夢物語
 私のほうが八歳も年上なのに、大人の余裕なんて見せられない。


 いつの間にか主導権は全て、西本くんに握られている。


 いわゆる「ずるい男」に二股をかけられ、この関係はただの「浮気」にすぎないはずなのに。


 今だけのことにしなきゃならないのに、これからの二人を期待してしまう……。


 「冴香さん、好き……」


 体を重ねる時、初めての時のように震えてしまう。


 この年で少女ぶるのも似合わないし、もっと余裕を見せなければならないと思いつつも。
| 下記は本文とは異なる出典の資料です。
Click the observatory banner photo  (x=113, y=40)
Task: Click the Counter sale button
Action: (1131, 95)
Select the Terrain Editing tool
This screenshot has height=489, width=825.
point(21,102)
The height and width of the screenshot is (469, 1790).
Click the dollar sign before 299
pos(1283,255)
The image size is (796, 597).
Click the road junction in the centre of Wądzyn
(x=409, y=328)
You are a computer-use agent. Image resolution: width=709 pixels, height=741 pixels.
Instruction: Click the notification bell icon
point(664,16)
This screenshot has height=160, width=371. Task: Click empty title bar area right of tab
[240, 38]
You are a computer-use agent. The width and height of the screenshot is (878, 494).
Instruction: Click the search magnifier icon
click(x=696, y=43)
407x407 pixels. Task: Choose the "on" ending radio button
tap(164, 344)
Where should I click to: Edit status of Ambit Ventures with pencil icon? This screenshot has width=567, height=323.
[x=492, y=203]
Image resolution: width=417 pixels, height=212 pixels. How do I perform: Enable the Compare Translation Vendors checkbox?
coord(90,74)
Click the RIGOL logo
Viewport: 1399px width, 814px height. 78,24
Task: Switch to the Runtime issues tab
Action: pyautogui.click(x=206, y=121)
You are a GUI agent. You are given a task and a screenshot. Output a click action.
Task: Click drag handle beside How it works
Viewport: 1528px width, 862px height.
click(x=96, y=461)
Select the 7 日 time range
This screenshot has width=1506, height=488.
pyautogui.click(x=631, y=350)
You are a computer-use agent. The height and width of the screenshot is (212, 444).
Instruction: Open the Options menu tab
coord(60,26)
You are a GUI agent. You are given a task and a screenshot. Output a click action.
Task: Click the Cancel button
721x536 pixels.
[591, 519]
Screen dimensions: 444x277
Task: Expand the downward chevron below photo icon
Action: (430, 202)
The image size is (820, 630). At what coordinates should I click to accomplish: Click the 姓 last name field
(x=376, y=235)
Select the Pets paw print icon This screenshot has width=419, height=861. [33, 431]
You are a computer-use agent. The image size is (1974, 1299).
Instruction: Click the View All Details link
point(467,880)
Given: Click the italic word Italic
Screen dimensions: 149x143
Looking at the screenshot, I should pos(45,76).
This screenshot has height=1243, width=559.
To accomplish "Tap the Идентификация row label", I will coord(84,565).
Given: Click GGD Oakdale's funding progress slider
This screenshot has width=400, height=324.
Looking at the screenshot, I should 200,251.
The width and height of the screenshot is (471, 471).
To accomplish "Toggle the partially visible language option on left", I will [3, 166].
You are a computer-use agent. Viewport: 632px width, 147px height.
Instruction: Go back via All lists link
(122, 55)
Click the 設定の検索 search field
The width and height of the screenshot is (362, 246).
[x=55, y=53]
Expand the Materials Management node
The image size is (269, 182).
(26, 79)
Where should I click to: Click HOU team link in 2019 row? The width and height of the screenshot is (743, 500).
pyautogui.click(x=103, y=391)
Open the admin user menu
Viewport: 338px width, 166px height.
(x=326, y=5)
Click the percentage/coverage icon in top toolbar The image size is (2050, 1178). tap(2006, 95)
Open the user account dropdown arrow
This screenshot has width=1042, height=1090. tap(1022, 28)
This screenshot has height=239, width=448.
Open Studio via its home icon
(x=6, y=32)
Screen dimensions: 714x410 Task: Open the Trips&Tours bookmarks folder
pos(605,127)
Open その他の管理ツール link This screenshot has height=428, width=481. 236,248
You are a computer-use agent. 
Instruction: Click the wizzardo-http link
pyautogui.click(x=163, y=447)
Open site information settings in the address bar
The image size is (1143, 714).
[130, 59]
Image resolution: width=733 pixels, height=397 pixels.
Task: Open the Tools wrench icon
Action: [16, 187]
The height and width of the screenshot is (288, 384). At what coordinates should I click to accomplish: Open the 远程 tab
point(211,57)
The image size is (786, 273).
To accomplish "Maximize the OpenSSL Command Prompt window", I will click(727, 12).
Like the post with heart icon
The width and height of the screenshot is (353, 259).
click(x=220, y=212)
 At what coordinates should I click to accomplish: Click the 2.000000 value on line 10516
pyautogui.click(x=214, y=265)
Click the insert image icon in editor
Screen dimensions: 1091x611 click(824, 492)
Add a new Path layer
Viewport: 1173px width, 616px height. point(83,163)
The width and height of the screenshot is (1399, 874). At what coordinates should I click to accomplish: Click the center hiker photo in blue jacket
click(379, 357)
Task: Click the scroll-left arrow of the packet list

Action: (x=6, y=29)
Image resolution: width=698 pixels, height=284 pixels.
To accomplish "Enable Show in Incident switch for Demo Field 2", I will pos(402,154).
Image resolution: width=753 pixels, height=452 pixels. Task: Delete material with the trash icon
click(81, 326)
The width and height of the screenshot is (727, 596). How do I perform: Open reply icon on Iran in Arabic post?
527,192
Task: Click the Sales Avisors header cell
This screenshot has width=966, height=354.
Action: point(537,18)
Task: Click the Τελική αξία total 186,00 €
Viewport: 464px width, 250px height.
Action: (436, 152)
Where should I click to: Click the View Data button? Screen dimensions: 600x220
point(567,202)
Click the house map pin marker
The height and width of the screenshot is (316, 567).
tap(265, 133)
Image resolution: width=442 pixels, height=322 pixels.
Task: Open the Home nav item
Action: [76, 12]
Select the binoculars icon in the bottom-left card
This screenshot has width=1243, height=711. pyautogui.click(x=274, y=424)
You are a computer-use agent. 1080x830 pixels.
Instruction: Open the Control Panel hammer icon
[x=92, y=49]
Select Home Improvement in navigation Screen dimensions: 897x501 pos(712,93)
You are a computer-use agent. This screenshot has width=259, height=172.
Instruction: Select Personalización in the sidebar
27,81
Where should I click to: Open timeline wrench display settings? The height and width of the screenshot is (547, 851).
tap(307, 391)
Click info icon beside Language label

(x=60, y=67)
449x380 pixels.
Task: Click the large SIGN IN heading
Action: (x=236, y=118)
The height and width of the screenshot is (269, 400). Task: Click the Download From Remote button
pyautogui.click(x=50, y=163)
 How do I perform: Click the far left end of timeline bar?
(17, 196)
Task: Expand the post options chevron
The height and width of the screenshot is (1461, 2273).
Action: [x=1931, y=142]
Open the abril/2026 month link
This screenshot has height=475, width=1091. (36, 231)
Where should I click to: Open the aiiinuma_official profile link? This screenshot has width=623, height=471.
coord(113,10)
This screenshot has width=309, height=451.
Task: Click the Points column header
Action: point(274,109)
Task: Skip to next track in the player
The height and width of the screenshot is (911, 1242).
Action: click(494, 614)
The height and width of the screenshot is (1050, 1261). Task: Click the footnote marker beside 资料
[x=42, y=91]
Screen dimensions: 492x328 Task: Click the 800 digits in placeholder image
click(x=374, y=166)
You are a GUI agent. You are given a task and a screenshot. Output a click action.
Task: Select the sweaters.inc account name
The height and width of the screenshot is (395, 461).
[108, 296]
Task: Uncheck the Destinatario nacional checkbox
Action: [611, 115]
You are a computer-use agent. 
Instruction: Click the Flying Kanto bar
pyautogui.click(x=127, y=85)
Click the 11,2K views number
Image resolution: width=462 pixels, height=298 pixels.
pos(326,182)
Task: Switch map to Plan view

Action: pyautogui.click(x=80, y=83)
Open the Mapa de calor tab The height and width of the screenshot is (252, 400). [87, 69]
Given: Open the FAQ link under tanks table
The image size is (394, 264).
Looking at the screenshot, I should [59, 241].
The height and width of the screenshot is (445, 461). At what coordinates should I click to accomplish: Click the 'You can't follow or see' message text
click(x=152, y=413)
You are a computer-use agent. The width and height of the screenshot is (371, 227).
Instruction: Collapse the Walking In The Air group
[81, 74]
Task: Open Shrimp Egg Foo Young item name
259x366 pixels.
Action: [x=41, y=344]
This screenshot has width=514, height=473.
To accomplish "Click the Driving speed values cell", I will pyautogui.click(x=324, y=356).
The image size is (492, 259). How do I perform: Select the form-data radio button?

 私はきっと、心も体も何も成長しないまま、あの頃のまま止まっていたのだと思う。


 秘めた恋が騒動となり、相手の男に避けられるようになり自然消滅を悟ったあの日からずっと。


 遥かなる歳月を積み重ねたにもかかわらず。


 「眠り姫を目覚めさせてしまったかな」


 「!」


 西本くんは、私の考えていることを見透かすようなことが多々ある。


 現に今も。


 「こんなふうに目覚めてくれるのなら、目覚めさせてあげる。何度でも……」


 目覚めのキスは、物語とは違ってかなり強引。


 姫という柄ではないけれど、私はあの日から全てを眠らせていたのだと確信した。


 その間に西本くんは順調に年月を積み重ね、いつしか私を追い越して……。